Beide Ziele zusammen subsummiert Hariri unter dem Begriff des „Homo deus“, des göttlichen Menschen, der unsterblich und glücklich ist. Allerdings ist es bis dahin noch ein langer Weg, dessen mögliche Etappen der Autor im Rest seines Buches diskutiert. Wir dürfen uns freuen, denn die  Implantierung von Ersatzteilen bis hin zu Gen-Reparaturen und die Entwicklung von Cyborgs bis hin zum Verlassen der physischen Existenzweise warten auf uns.

Freunde fantasievoller Science Fiction werden bei diesen Kapiteln zweifellos auf ihre Kosten kommen. Mich aber stört der ausgeprägte Technizismus dieses Buches. Die Idee des homo deus, eines Wesens, das sich selbst vervollkommnet, ist ja nicht schelcht, wenn sie sich etwa so darstellt, wie es Teilhard de Chardin als Punkt „Omega“ beschrieben hat, d. h. wenn die Moralität Gottes und der Menschen  am Ende der Geschichte koinzidiert. Davon ist aber im vorliegenden Buch nicht die Rede. Der in einer hoffentlich noch weit entfernte Zukunft projezierte vollkommene Mensch könnte ebenso „homo diablus“ heißen.

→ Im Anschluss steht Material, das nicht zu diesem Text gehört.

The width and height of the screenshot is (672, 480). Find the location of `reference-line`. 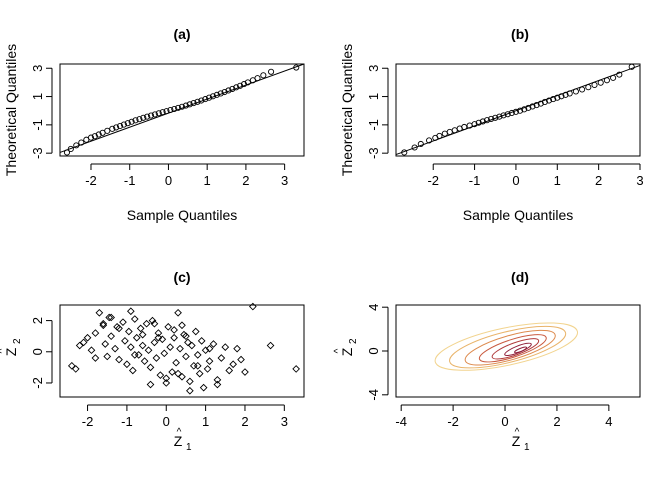

reference-line is located at coordinates (182, 108).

Ein Gedanke zu „Yuval Noah Hariri: Homo Deus.“

  1. Liebe Jolantha, ,

    eine interessante Frage. Ich habe zwei Bücher von ihm gelesen, die „kurze Geschichte der Welt“ und den „Homo deus“ und im Prinzip finde ich diese Bücher ganz anregend, wenngleich extrem technizistisch.
    Er ist in meinen Augen ein typischer Intellektueller, der dier Welt von ganz hoher Warte aus betrachtet. Von dieser welthistorischen Warte aus erscheinen ihm Nationen, Imperien und Wanderungsbewegungen wie vergängliche Wolken am Weltenhimmel. Ob er damit ein Ratgeber für die existentielle, konkrete Situation sein kann, in der wir uns gerade befinden, da habe ich meine Zweifel. In meinen Augen gleicht er einem Navigationsgerat mit einem so groben Maßstab, dass die Details dabei fast völlig verschwinden. Sein Erfolg gründet sich u.a. auch darauf, dass er sich mit diesen Details nicht sonderlich aufhält.
    Trotzdem, mit Einschränkungen und Vorkenntnissen, anregend zu lesen für die, die das große Karo mögen. Für KOnrad wahrscheinlich am ehesten geeignet der „Homo deus“.

    Liebe Grüße
    Adrian 4.1.2019

    Lieber Adrian,
    Was hälst du von den Büchern von Harari? Wie ist er so einzuordenen? Konrad möchte unbedingt von ihm ein Buch lesen, es wurde auf der Arbeit darüber geredet und sein Prof. bei dem er seine Master Arbeit schreiben möchte, hat er kürzlich ein Buch von ihm auf Amazon bewertet.
    Er äußert sich ja in seinen Büchern zu äußerst kritischen Themen wie die Flüchtlingsthematik.